Be warned, this document gets into some mathematics that can be intimidating to those who balk at fractions and algebra! I do try to make the practical implications of all my mathematics clear, and explain the formulae by analogy where I can. Some of the numbers involved in calculations about monkeys can be mind-numbingly big, so in addition to writing them out in full I write them in scientific notation. Scientific notation is a means for writing very big or small numbers. For instance, the number 123,456,789 can be written in scientific notation as 1e8, where the "1" represents the first digit of the number, and the "e8" means that eight other digits follow. With really big numbers like this, the magnitude of the number, which is the number of digits it has, is usually more important than the digits themselves. You can be more accurate than this with scientific notation, but I normally reserve that trick for the very small numbers. For example, the number 0.00000012345 can be written as 1.2345e-7, where the "e-7" part means that the decimal place has to be shifted 7 places to the left. I could also have written it 1e-7, or 1.23e-7, because these mean the same thing with slightly less accuracy.

Infinite Monkeys

In the Hitchhiker's Guide to the Galaxy quote with which I opened this rant, Arthur Dent tells Ford Prefect that an infinite number of monkeys want to discuss a script for Hamlet they've worked out. Has Douglas Adams provided a profound and vivid insight into monkey math, or has he just flipped his lid? Quite possibly both, I'd warrant. Although the universe is big -- really big -- it's not infinite. It was thought, at one time, that the universe was infinite. These days we are pretty sure that it's finite both in size and age, so there's no possibility of having to actually deal with an infinite number of monkeys and typewriters. You can speculate that there are an infinite number of universes if you like, but there's no supporting evidence for that view. This infinity stuff is strictly a mathematical conjecture (as if the previous "experiment" wasn't).
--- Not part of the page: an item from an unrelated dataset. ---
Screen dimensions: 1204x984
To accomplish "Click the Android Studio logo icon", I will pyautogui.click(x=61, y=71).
The concept of infinity introduces all sorts of counterintuitive oddities into mathematics, and we should be grateful that we don't have to deal with infinities in our day to day work -- unless you happen to be a mathematician, that is. Mathematicians can get into all sorts of obscure arguments about different kinds of infinity. Since we'll be discussing discrete objects such as "monkeys" and "documents", we'll be dealing with a class of infinity that mathematicians give the odd name countable infinities. When dealing with infinity, you must keep in mind that infinity is a concept, not a number: you can't expect mathematical operations on infinity to behave like mathematical operations on numbers. Asking "what is infinity times two?" is a bit like asking "what is Wednesday times two?", or "what is purple times two?". Bear this in mind as I reveal the following brain-twisting facts.

So what happens if you have an infinite number of monkeys typing away? Do we get a script for Hamlet as Mr Adams suggests? Yes, we do! In point of fact, we get every combination of letters possible with the given typewriter, and that in infinite quantities. So not only do we get Hamlet, we get Shakespeare's complete works, The Hitchhiker's Guide to the Galaxy, this document, and incomprehensibly vast quantities of random garbage. (Note that this document may also qualify as garbage, but I object to it being described as "random".) An infinite number of monkeys typing randomly will rapidly produce every possible written work.
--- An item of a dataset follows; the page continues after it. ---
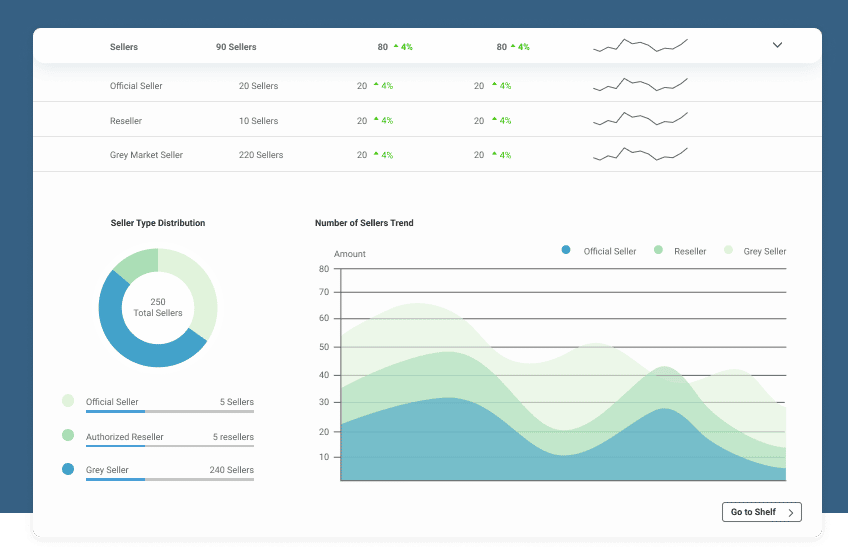
Task: Click arrow icon inside Go to Shelf
Action: tap(791, 513)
If the monkeys are typing at a reasonable rate, then it will take a while to produce Hamlet by simple merit of the fact that it takes a while to type, but a microscopically small percentage of your infinite monkeys will manage to produce it without errors on the first attempt. This is where we start to realise that infinity is a bit strange, because any percentage of infinity greater than zero is also infinity. To demonstrate, let's say I have an infinite number of jelly beans laid out in a neat row. Because I'm a generous kind of guy, I say you can have some of my jelly beans -- after all, I have more than I need. I don't want to give you the whole lot, however, so I say you can have every fifth jelly bean. So you take the fifth, the tenth, the fifteenth, the twentieth, and so on until you start to realise that this is never going to end and you have an infinite number of jelly beans too, despite the fact that you're only taking one in five. What's even weirder is that despite the fact we both have an infinite number of jelly beans, I still have four times as many as you. This disparity needn't bother either of us, because we could both share our jelly beans with everyone else in exactly the same way, and they would wind up with an infinite number of jelly beans too. Like I said, infinity is weird, and we should be glad that we don't have to deal with it on a regular basis.
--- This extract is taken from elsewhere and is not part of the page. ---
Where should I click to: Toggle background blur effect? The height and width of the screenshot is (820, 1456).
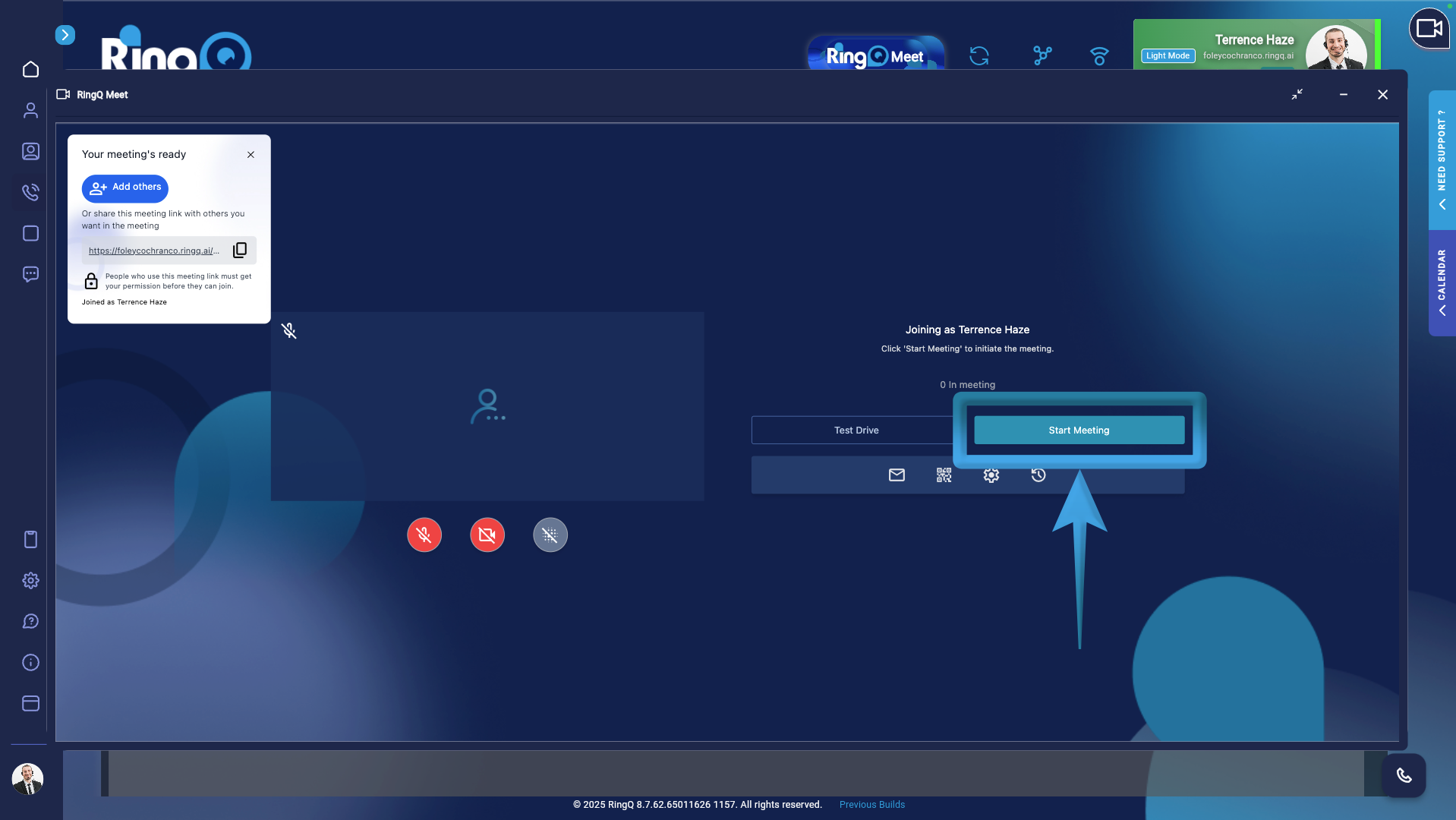(x=550, y=535)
The infinite copies of Hamlet that we produce using infinite monkeys are like these jelly beans, but rather than one in every five being Hamlet, the ratio is slimmer. So much slimmer, in fact, that I couldn't possibly give you an analogy, so let's make it a little easier. Instead of a neat row of jelly beans, imagine that we are standing on the shore of a great ocean of jelly beans that stretches to infinity. You pick up a jelly bean and note that it has some letters written on it in very small print -- 41 letters to be precise. I then tell you that the jelly beans have been labeled by monkeys, and each jelly bean has a random typewritten phrase on it. Further, I offer you all the jelly beans that have the phrase "TO BE OR NOT TO BE, THAT IS THE QUESTION" written on them, and truthfully assure you that there are an infinite number of them. After some wading through jelly beans looking for one that you can claim as your own, you start to realise that I've played a little trick on you. There may be infinitely many jelly beans with the right phrase written on them, but finding them is going to be something like looking for a needle in a haystack the size of the galaxy.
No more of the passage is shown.